Hasta el reconocido volante de corte Mathías Riquero llegó a tomar la bandera creativa de Ñublense el año 2014, ante la ausencia de un “10” que moviera los hilos.

Los últimos abastecedores creativos, Jesús Silva y José Loncón tampoco dieron el tono.

Históricos “10”
Antaño, Ñublense tuvo “enganches” que se robaron el corazón de la hinchada roja.

Es el caso del argentino Héctor Torres, quien deleitaba con su habilidad.

“Era extraordinario, uno de los mejores de la historia”, sentencia el ex jugador de Ñublense, Rómulo Oses.

“El ‘Talo’ Vásquez creo que es lejos el mejor diez que ha pasado por Ñublense”, recordó en el libro “Ñublense, 100 años de pasión”, el otrora presidente del club y actual alcalde de Chillán, Sergio Zarzar.

“Sergio Pérez era un gran ‘enganche’, con llegada y gol, que marcó el tanto del título del 76’”, detalla Edmundo Gontupil, corrector de pruebas del Diario LA DISCUSIÓN, seguidor de la campaña del Ñublense campeón de Segunda División de 1976.

Jorge Arias también es recordado como el cerebro del Ñublense de 1980.

“Sí, Arias era el armador de ese equipo que subió a Primera”, recalca Marcelo Herrera, periodista de LA DISCUSIÓN  y coautor del Libro “Ñublense, 100 años de pasión”.
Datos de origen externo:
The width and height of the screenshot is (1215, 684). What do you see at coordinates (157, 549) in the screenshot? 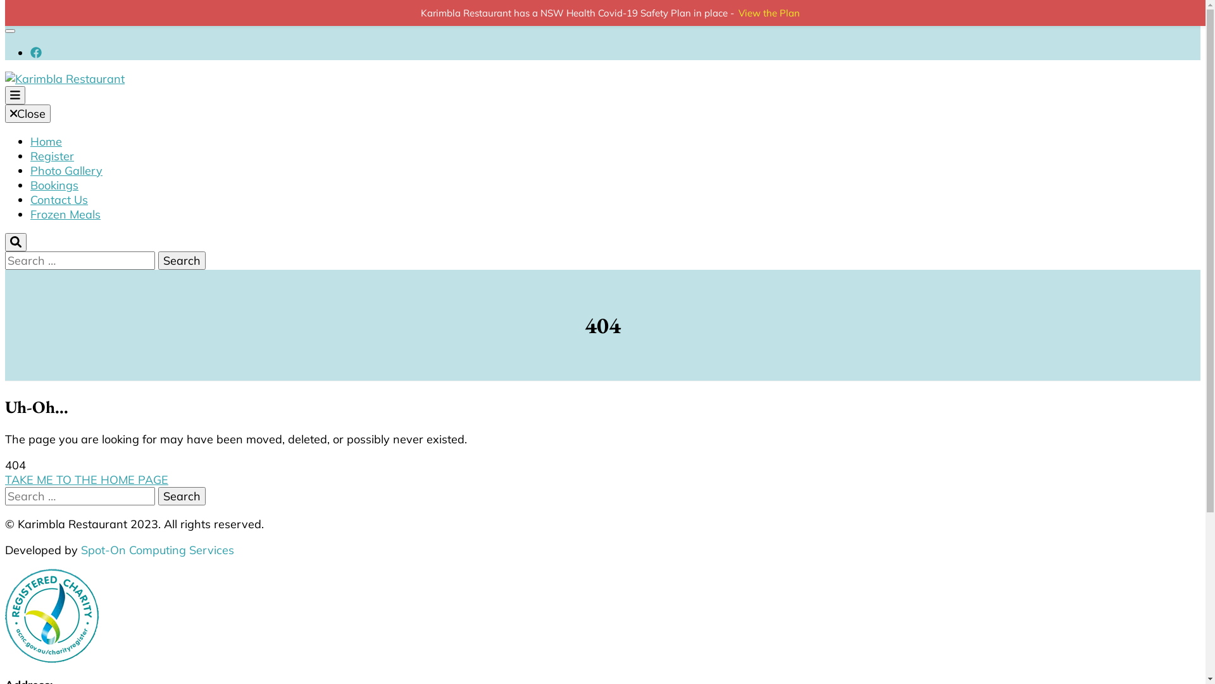
I see `'Spot-On Computing Services'` at bounding box center [157, 549].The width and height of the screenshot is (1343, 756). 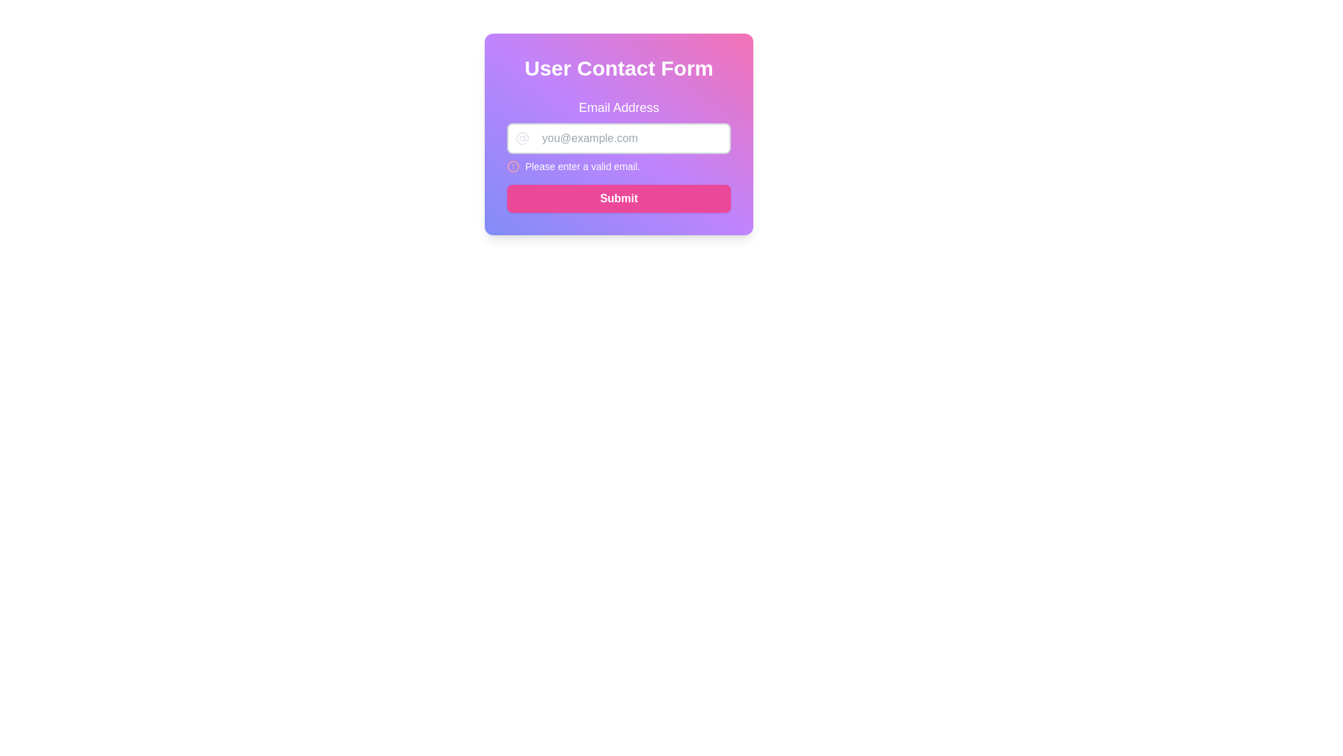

En los 90’ todos recuerdan al endemoniado Arturo Cubillos, que fue el “10” del Ñublense que en 1995 clasificó a las semifinales de la Copa Chile eliminando a Colo Colo.

El año 2004 el título de Tercera División estuvo marcado por el talento de Marcos Plaza, apodado el “Mago”, uno de los últimos “10” que brillaron con la roja.

Para cortar con esta tendencia, que ya suma una década,  el actual técnico Emiliano Astorga busca con calma un “enganche” que enriquezca el mediocampo.

“Para nuestro sistema es muy importante un volante creativo, un ‘enganche’, un encargado del último pase, lo estamos buscando y posiblemente salga de Primera, hay que tener paciencia”, aclaró Astorga.

Su hijo, del mismo nombre, y ayudante técnico, trazó la importancia del “10”. “En los sistemas que utiliza mi padre, este jugador es clave, ojalá lo podamos encontrar”. ¿Llegará el 10 esperado?